**TASK TO CARRY OUT**
Retype the line in which "Open the Info type dropdown" appears, then every line after it until the records end. Leave out the pictures.

**DATA SUPPLIED**
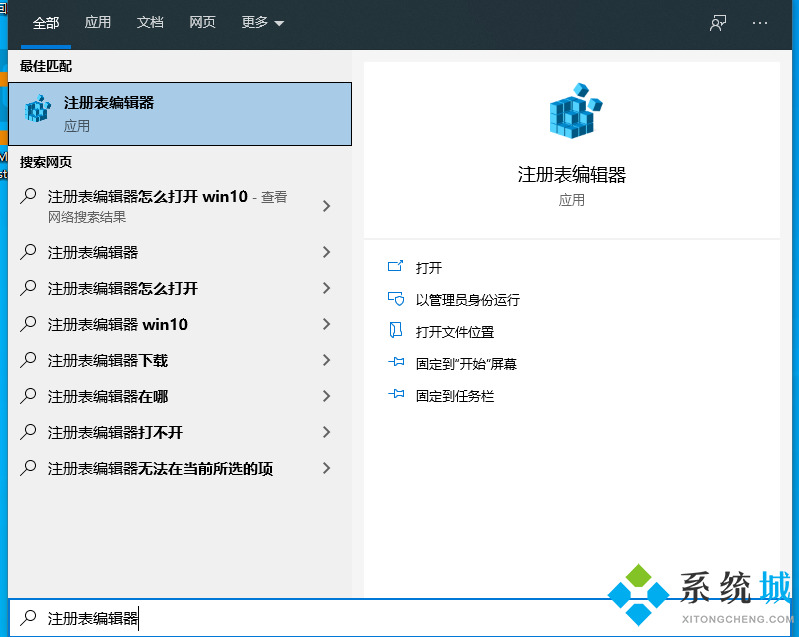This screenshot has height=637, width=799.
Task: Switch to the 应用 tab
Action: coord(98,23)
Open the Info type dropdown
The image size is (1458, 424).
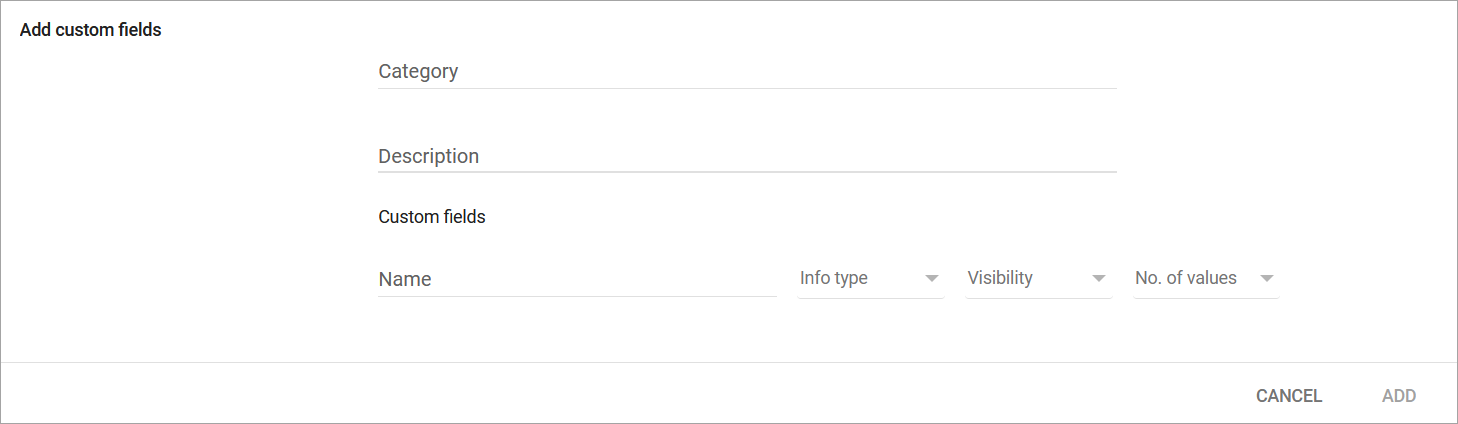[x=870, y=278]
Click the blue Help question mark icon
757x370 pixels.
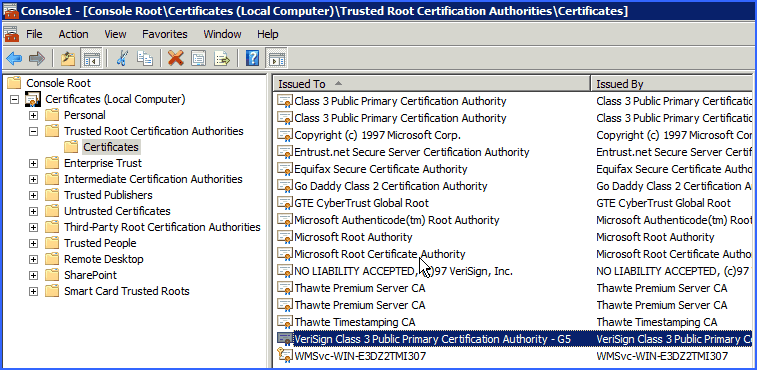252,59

**ANSWER**
Open the Info type dropdown
The image size is (1458, 424).
[x=870, y=278]
Click the blue Help question mark icon
757x370 pixels.
252,59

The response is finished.